Overall, my COBOL code is 108 lines long. The Python version I submitted to Leetcode to make sure my method worked was 24 lines long, and even that could easily be trimmed. And, obviously, my solution was pretty naive. Still, “verbose” seems like an apt way to describe programming in COBOL.

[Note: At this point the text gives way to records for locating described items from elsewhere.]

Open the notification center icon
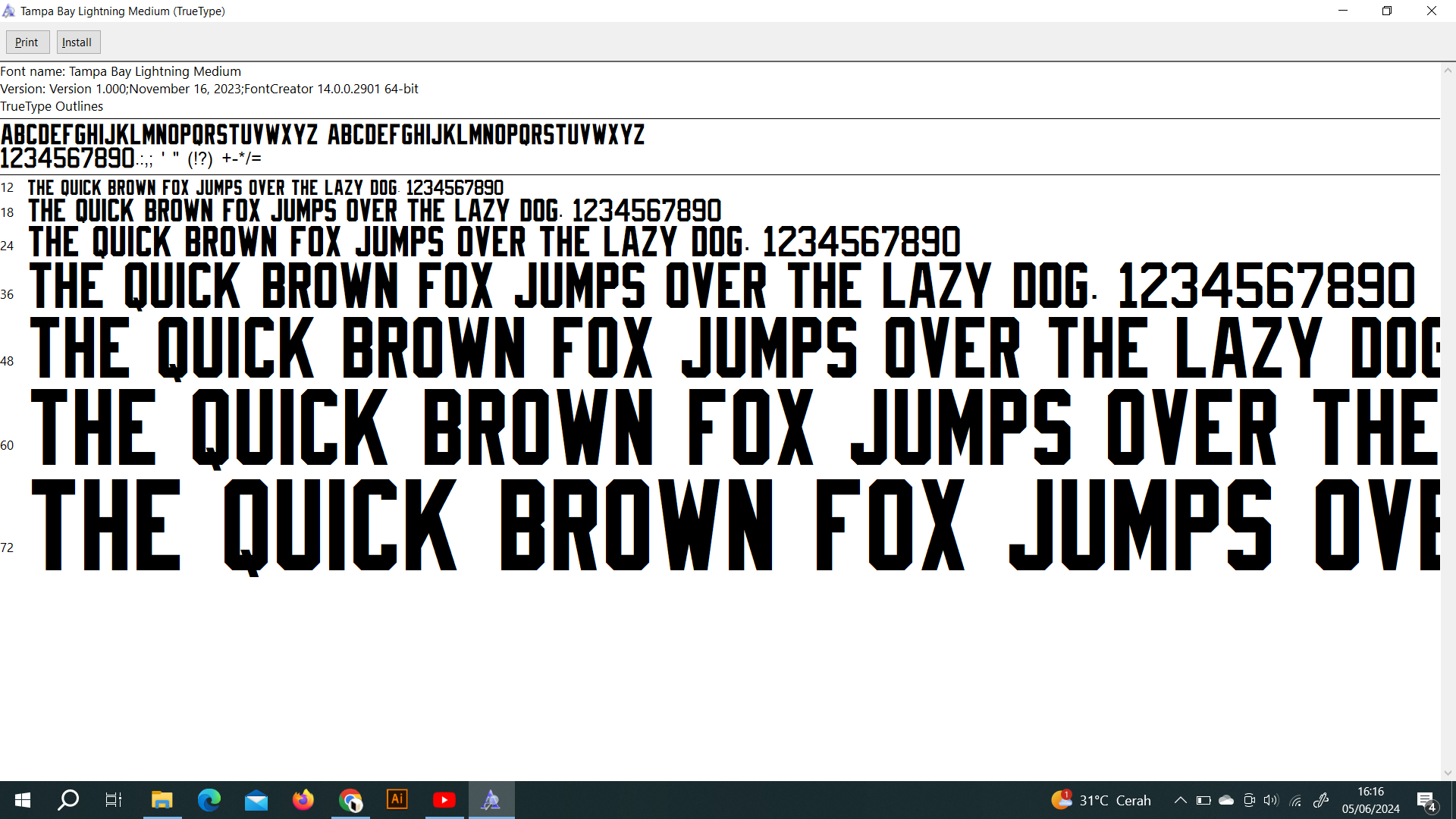This screenshot has height=819, width=1456. click(x=1426, y=801)
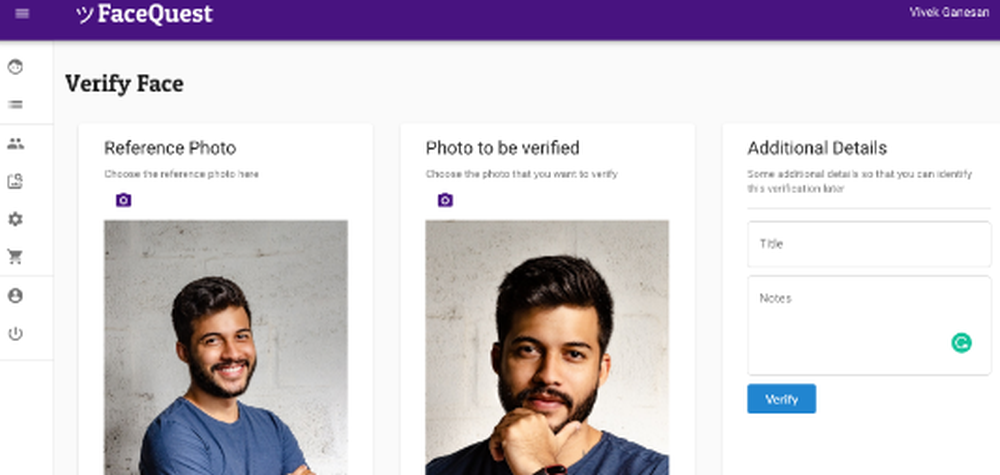Image resolution: width=1000 pixels, height=475 pixels.
Task: Open Vivek Ganesan user menu
Action: pos(949,12)
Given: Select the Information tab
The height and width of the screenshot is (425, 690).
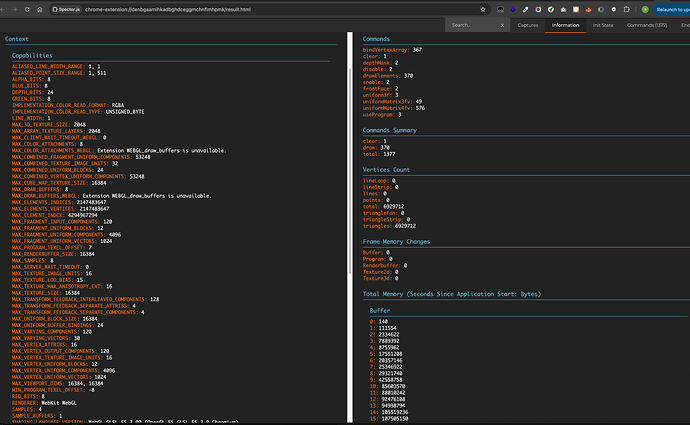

On the other hand, as I was working on the problem, I felt like I was using a potentially useful tool for the wrong purpose. COBOL is great at some things. It can perform complex arithmetic to a high degree of precision, which is vital to accomplish the things for which COBOL is actually used, like managing large volumes of financial transactions involving big numbers. There’s a YouTube video where a programmer tries to prove that 0.1 + 0.2 = 0.3 to 17 digits of accuracy; he tries and fails in C, Python, and JavaScript, which all yield floating point errors. He should have tried COBOL:
IDENTIFICATION DIVISION.
PROGRAM-ID. Proof.
DATA DIVISION.
WORKING-STORAGE SECTION.
01 num-1 PIC V9(17) VALUE ZEROES.
01 num-2 PIC V9(17) VALUE ZEROES.
01 ans PIC V9(17) VALUE ZEROES.
PROCEDURE DIVISION.
ADD 0.1 TO num-1.
ADD 0.2 TO num-2.
ADD num-1 TO num-2 GIVING ans.
DISPLAY ans.
STOP RUN.
Can you guess what that program yields? That’s right: .30000000000000000. I rest my case.